When theatre director Sunil Shanbag first read Julius Hay's 1962 play The Horse in the 1980s, he recalls being immediately drawn to its humour. Now, more than 40 years later, he has finally brought the Hungarian playwright's biting allegory alive on stage. First performed in Mumbai last month, the play comes to Delhi this weekend at Kamani Auditorium under the Aadyam Theatre banner.

- ADITHI REENA AJITH

A KINGDOM FOR A HORSE?

Shanbag, an established name in Mumbai's theatre hub, says performing in Delhi is something he looks forward to. "Delhi audiences have always received us warmly. There's a wonderful openness to new work here, an excitement when work comes from outside," he says.
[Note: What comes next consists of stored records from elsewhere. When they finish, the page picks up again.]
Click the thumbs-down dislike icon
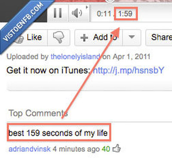 (59, 37)
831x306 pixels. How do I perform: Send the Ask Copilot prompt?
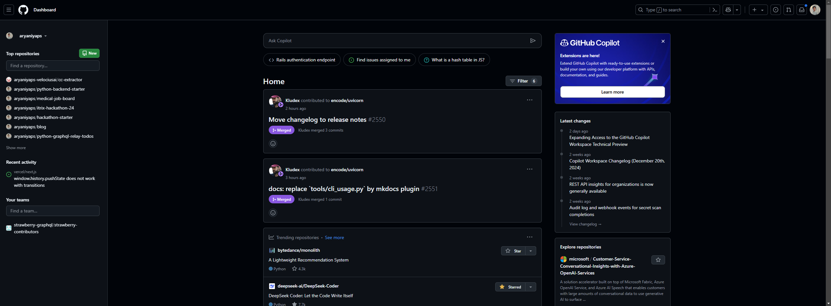click(x=533, y=41)
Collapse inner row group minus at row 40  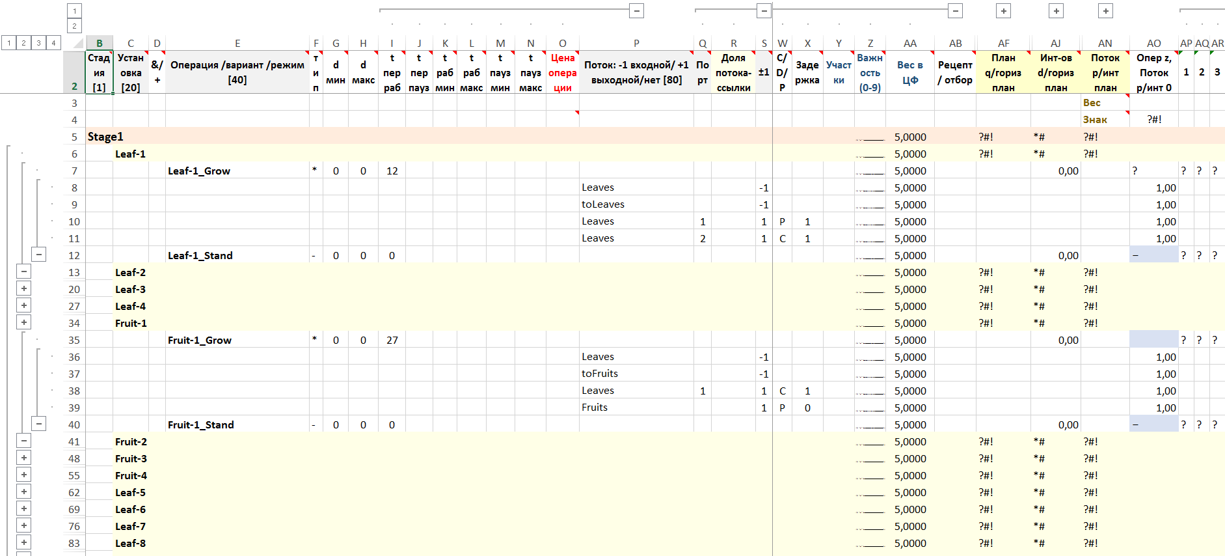[39, 424]
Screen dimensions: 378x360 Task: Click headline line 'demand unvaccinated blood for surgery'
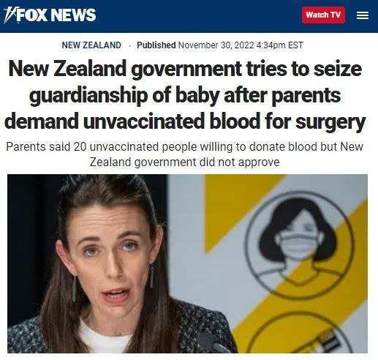click(x=185, y=121)
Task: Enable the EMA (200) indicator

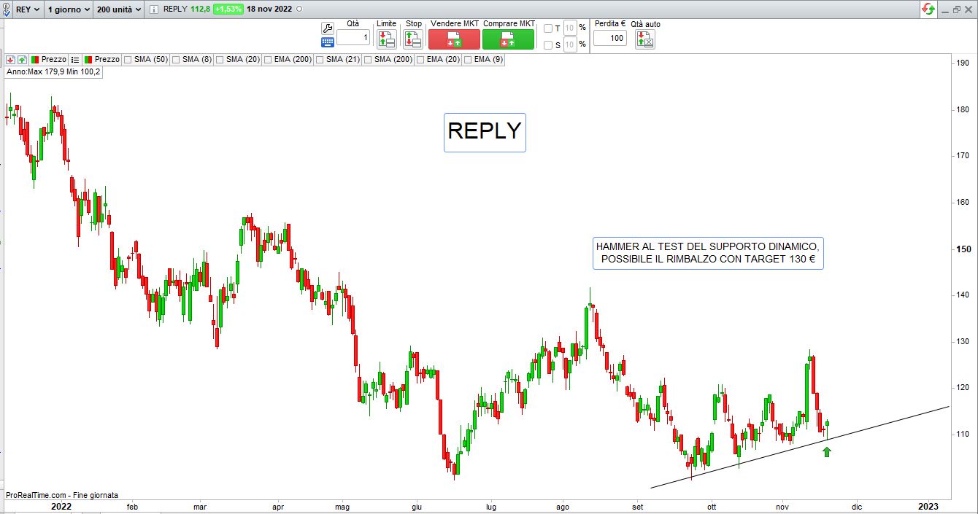Action: (x=269, y=59)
The Horse is set in Rome and is centered around the cruel and megalomaniac Caligula, who ruled Rome between AD 37 and 41. The play opens in a tavern, where the emperor and his subjects gather for gambling. One night, a young boy, Selanus, arrives clutching his belongings. Soon, he loses them to the gamblers, and his final possession, a dapple-grey horse named Incitatus, is put up as a desperate wager. That bet sets off a riotous chain of events that questions Caligula's authority and Rome's sanity.

Although set in Rome and inspired by a real ruler, Hay's play is far from historical realism. "It is an allegory. You could poke holes in it historically, but that's not the point. It's a vehicle," Shanbag explains, adding that his production stays true to Hay's text. "What attracted me was the way Hay used comedy as a vehicle for satire. We don't see enough of that in the theatre."